◆ **The data**:
>> begin

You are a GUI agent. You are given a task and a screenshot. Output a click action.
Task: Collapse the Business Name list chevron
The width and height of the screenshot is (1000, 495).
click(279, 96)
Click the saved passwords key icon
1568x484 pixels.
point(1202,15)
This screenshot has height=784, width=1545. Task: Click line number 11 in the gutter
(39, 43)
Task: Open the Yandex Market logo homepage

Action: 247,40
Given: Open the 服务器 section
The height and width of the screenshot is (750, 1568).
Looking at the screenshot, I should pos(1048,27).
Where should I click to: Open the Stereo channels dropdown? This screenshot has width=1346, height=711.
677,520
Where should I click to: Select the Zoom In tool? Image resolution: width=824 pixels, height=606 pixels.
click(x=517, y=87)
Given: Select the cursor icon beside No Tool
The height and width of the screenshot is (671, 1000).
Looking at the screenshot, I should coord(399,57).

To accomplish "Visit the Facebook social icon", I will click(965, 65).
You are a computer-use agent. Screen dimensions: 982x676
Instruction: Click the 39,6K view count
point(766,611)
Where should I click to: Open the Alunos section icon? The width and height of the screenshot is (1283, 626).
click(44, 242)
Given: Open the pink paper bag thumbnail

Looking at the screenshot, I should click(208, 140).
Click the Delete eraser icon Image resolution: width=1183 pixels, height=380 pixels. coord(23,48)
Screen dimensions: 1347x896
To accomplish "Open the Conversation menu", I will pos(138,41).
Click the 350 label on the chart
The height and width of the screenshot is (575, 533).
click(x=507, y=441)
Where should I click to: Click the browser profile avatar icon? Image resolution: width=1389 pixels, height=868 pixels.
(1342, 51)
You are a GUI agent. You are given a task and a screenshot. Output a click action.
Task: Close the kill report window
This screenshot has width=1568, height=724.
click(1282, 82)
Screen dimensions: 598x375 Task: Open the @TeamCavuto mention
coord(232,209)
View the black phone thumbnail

>> end

◆ **Exercise aim**:
Quote the entries from the line with "Given: Open the 服务器 section" to the line with "Click the Delete", reproducing each line word for word.

◆ **Exercise result**:
Given: Open the 服务器 section
The height and width of the screenshot is (750, 1568).
Looking at the screenshot, I should pos(1048,27).
Where should I click to: Open the Stereo channels dropdown? This screenshot has width=1346, height=711.
677,520
Where should I click to: Select the Zoom In tool? Image resolution: width=824 pixels, height=606 pixels.
click(x=517, y=87)
Given: Select the cursor icon beside No Tool
The height and width of the screenshot is (671, 1000).
Looking at the screenshot, I should coord(399,57).

To accomplish "Visit the Facebook social icon", I will click(965, 65).
You are a computer-use agent. Screen dimensions: 982x676
Instruction: Click the 39,6K view count
point(766,611)
Where should I click to: Open the Alunos section icon? The width and height of the screenshot is (1283, 626).
click(44, 242)
Given: Open the pink paper bag thumbnail

Looking at the screenshot, I should click(208, 140).
Click the Delete eraser icon Image resolution: width=1183 pixels, height=380 pixels. coord(23,48)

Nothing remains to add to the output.